Could you transcribe all of the data word for word?
▬▬▬▬▬▬
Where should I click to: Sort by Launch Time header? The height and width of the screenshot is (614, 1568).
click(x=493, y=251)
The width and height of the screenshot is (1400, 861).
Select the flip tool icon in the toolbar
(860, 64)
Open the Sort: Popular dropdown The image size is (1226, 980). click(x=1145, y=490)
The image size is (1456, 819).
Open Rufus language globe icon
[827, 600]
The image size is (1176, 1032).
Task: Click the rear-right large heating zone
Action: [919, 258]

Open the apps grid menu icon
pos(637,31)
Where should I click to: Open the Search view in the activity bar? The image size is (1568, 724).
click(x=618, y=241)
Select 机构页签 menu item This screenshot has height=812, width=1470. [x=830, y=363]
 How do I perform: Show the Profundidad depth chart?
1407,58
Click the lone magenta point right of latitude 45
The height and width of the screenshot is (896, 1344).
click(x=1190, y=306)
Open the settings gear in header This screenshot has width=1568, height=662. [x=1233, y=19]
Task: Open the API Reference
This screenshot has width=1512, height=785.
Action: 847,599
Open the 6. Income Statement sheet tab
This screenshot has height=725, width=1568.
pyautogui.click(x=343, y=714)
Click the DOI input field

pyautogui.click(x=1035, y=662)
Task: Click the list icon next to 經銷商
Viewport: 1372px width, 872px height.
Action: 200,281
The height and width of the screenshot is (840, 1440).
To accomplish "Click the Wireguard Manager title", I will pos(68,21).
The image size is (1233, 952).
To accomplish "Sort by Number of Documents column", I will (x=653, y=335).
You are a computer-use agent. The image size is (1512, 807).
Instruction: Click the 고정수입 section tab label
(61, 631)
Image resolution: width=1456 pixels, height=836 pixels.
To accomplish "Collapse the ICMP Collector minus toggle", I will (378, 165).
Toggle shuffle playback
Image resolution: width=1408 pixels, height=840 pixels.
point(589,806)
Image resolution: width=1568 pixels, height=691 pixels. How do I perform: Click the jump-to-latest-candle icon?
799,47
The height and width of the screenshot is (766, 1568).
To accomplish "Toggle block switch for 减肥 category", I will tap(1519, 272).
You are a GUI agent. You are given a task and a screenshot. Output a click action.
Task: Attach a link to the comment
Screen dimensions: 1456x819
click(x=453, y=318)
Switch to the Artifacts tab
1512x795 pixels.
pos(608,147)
▬▬▬▬▬▬
## Written response
Where should I click to: Sort by Launch Time header? The height and width of the screenshot is (614, 1568).
click(x=493, y=251)
The width and height of the screenshot is (1400, 861).
Select the flip tool icon in the toolbar
(860, 64)
Open the Sort: Popular dropdown The image size is (1226, 980). click(x=1145, y=490)
The image size is (1456, 819).
Open Rufus language globe icon
[827, 600]
The image size is (1176, 1032).
Task: Click the rear-right large heating zone
Action: [919, 258]

Open the apps grid menu icon
pos(637,31)
Where should I click to: Open the Search view in the activity bar? The image size is (1568, 724).
click(x=618, y=241)
Select 机构页签 menu item This screenshot has height=812, width=1470. [x=830, y=363]
 How do I perform: Show the Profundidad depth chart?
1407,58
Click the lone magenta point right of latitude 45
The height and width of the screenshot is (896, 1344).
click(x=1190, y=306)
Open the settings gear in header This screenshot has width=1568, height=662. [x=1233, y=19]
Task: Open the API Reference
This screenshot has width=1512, height=785.
Action: 847,599
Open the 6. Income Statement sheet tab
This screenshot has height=725, width=1568.
pyautogui.click(x=343, y=714)
Click the DOI input field

pyautogui.click(x=1035, y=662)
Task: Click the list icon next to 經銷商
Viewport: 1372px width, 872px height.
Action: 200,281
The height and width of the screenshot is (840, 1440).
To accomplish "Click the Wireguard Manager title", I will pos(68,21).
The image size is (1233, 952).
To accomplish "Sort by Number of Documents column", I will (x=653, y=335).
You are a computer-use agent. The image size is (1512, 807).
Instruction: Click the 고정수입 section tab label
(61, 631)
Image resolution: width=1456 pixels, height=836 pixels.
To accomplish "Collapse the ICMP Collector minus toggle", I will (378, 165).
Toggle shuffle playback
Image resolution: width=1408 pixels, height=840 pixels.
point(589,806)
Image resolution: width=1568 pixels, height=691 pixels. How do I perform: Click the jump-to-latest-candle icon?
799,47
The height and width of the screenshot is (766, 1568).
To accomplish "Toggle block switch for 减肥 category", I will tap(1519, 272).
You are a GUI agent. You are given a task and a screenshot. Output a click action.
Task: Attach a link to the comment
Screen dimensions: 1456x819
click(x=453, y=318)
Switch to the Artifacts tab
1512x795 pixels.
pos(608,147)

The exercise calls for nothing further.